# Spa - F1



## EddieB (May 13, 2006)

Couple of shots from my road trip to Spa for the F1.

This was a road trip / holiday as opposed to an opportunity to tog.
I shot the practice sessions only and spent the time to enjoy and watch Qualificiation and the race itself.

Spa itself is a beautiful place - would defo recommend going to anyone!


PT9537 _ by Ed Bookless, on Flickr


PT9558 _ by Ed Bookless, on Flickr


PT0794 _ by Ed Bookless, on Flickr


PT0847 _ by Ed Bookless, on Flickr

Full set is here - only uploaded a handful of shots but will be updating when I get the time.

http://www.flickr.com/photos/edbookless/sets/72157635264136334/


----------



## sprocketser (Aug 4, 2012)

Thanx for sharing these nice pix mate .


----------



## Captain Peanut (Apr 19, 2011)

Great shots, thanks for sharing.
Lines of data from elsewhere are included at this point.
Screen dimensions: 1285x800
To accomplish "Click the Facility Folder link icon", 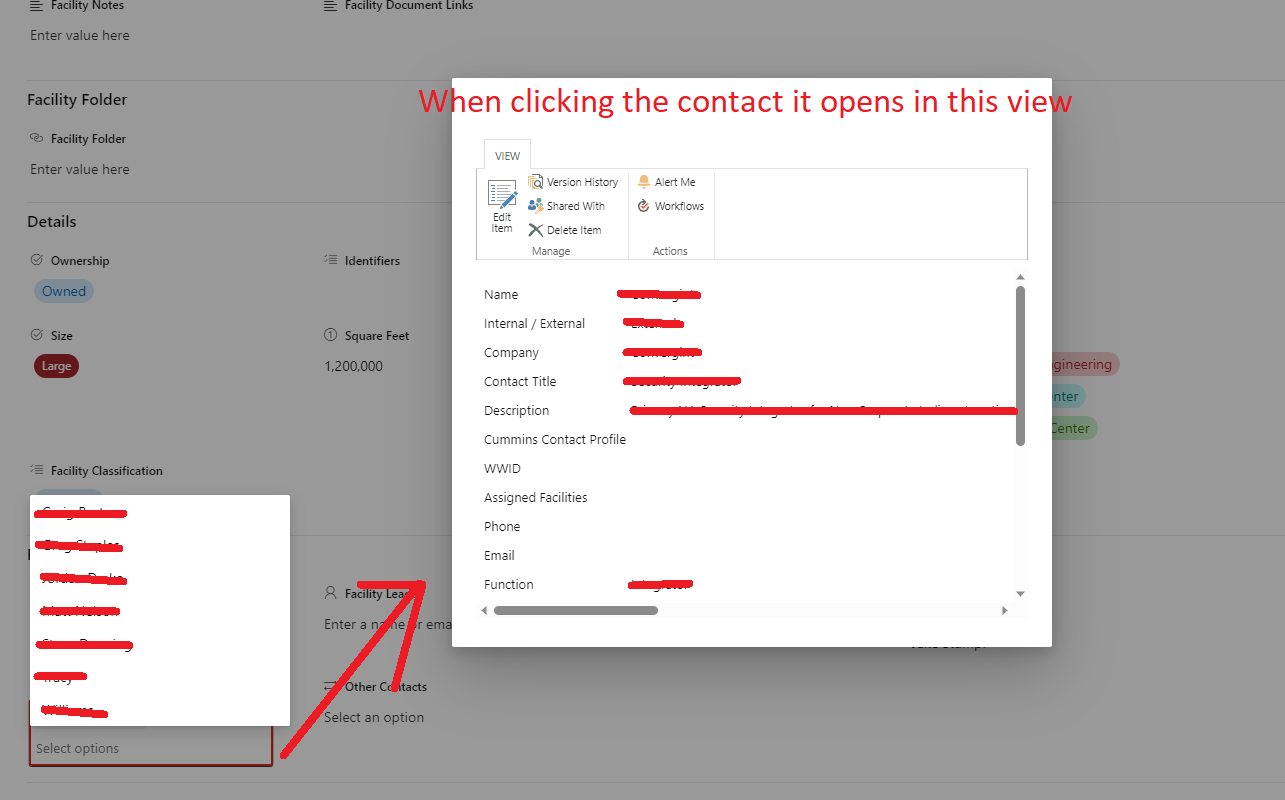I will click(x=35, y=139).
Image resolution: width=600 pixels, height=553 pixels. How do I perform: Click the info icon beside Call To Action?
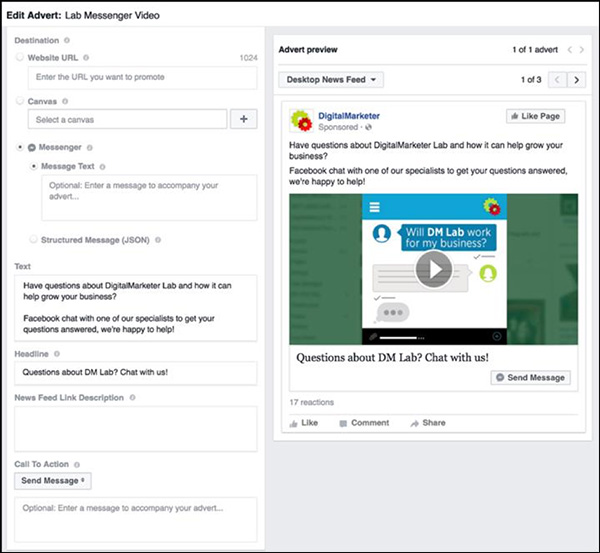point(77,465)
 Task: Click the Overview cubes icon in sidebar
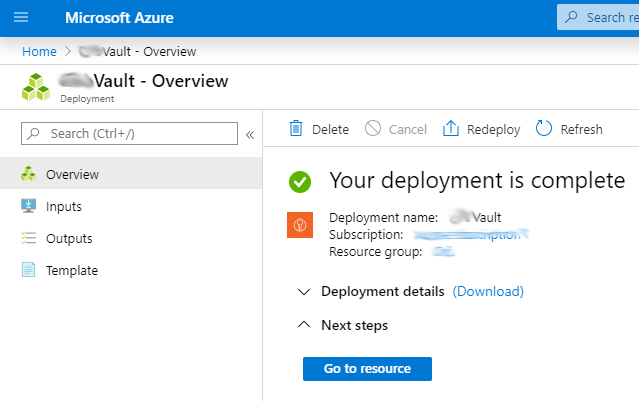point(28,174)
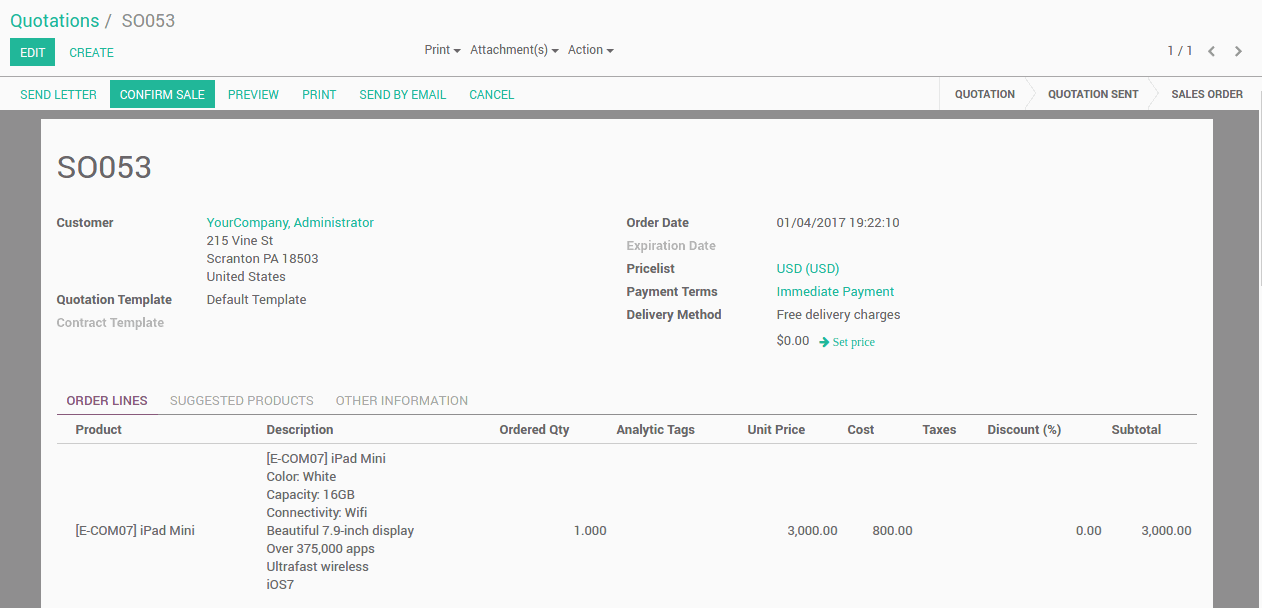The width and height of the screenshot is (1262, 608).
Task: Click the Set price arrow link
Action: point(847,342)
Absolutely love the first one, fantastic use of space.


----------



## EddieB (May 13, 2006)

Captain Peanut said:


> Great shots, thanks for sharing. Absolutely love the first one, fantastic use of space.


Probably one of my favourite shots I took all weekend! Was probably one of the first as well before the grandstand I was in got too busy!


----------



## Bkjames (Sep 13, 2006)

Great pictures :thumb:


Brian


----------